## ASSIGNED TASK
The entries below hold a line with "dr Ada Florentyna Pawlak (59, 2140)" and a line with "Home (243, 2552)". Return those lines and all that lie between them, exactly and only.

(Records from a data collection)
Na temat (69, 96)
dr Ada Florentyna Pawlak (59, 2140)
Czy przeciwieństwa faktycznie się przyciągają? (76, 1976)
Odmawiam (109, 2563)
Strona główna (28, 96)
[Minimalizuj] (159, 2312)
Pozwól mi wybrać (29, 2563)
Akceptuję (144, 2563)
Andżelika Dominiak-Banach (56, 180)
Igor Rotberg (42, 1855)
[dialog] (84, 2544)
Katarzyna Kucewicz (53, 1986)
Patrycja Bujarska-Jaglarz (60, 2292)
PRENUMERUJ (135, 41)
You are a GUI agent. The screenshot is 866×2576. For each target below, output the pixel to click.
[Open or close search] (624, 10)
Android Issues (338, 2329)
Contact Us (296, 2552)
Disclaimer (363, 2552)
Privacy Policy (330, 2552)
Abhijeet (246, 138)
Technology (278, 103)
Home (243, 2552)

* * *

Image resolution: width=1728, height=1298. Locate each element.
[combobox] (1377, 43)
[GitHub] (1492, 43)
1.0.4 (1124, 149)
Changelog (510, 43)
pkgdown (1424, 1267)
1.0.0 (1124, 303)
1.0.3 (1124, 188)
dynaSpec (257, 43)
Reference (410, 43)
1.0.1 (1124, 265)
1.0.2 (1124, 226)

--

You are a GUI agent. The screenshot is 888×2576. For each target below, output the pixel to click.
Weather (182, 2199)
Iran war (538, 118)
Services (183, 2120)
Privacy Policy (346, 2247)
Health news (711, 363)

## ANSWER FOR THE TASK
dr Ada Florentyna Pawlak (59, 2140)
Czy przeciwieństwa faktycznie się przyciągają? (76, 1976)
Odmawiam (109, 2563)
Strona główna (28, 96)
[Minimalizuj] (159, 2312)
Pozwól mi wybrać (29, 2563)
Akceptuję (144, 2563)
Andżelika Dominiak-Banach (56, 180)
Igor Rotberg (42, 1855)
[dialog] (84, 2544)
Katarzyna Kucewicz (53, 1986)
Patrycja Bujarska-Jaglarz (60, 2292)
PRENUMERUJ (135, 41)
You are a GUI agent. The screenshot is 866×2576. For each target below, output the pixel to click.
[Open or close search] (624, 10)
Android Issues (338, 2329)
Contact Us (296, 2552)
Disclaimer (363, 2552)
Privacy Policy (330, 2552)
Abhijeet (246, 138)
Technology (278, 103)
Home (243, 2552)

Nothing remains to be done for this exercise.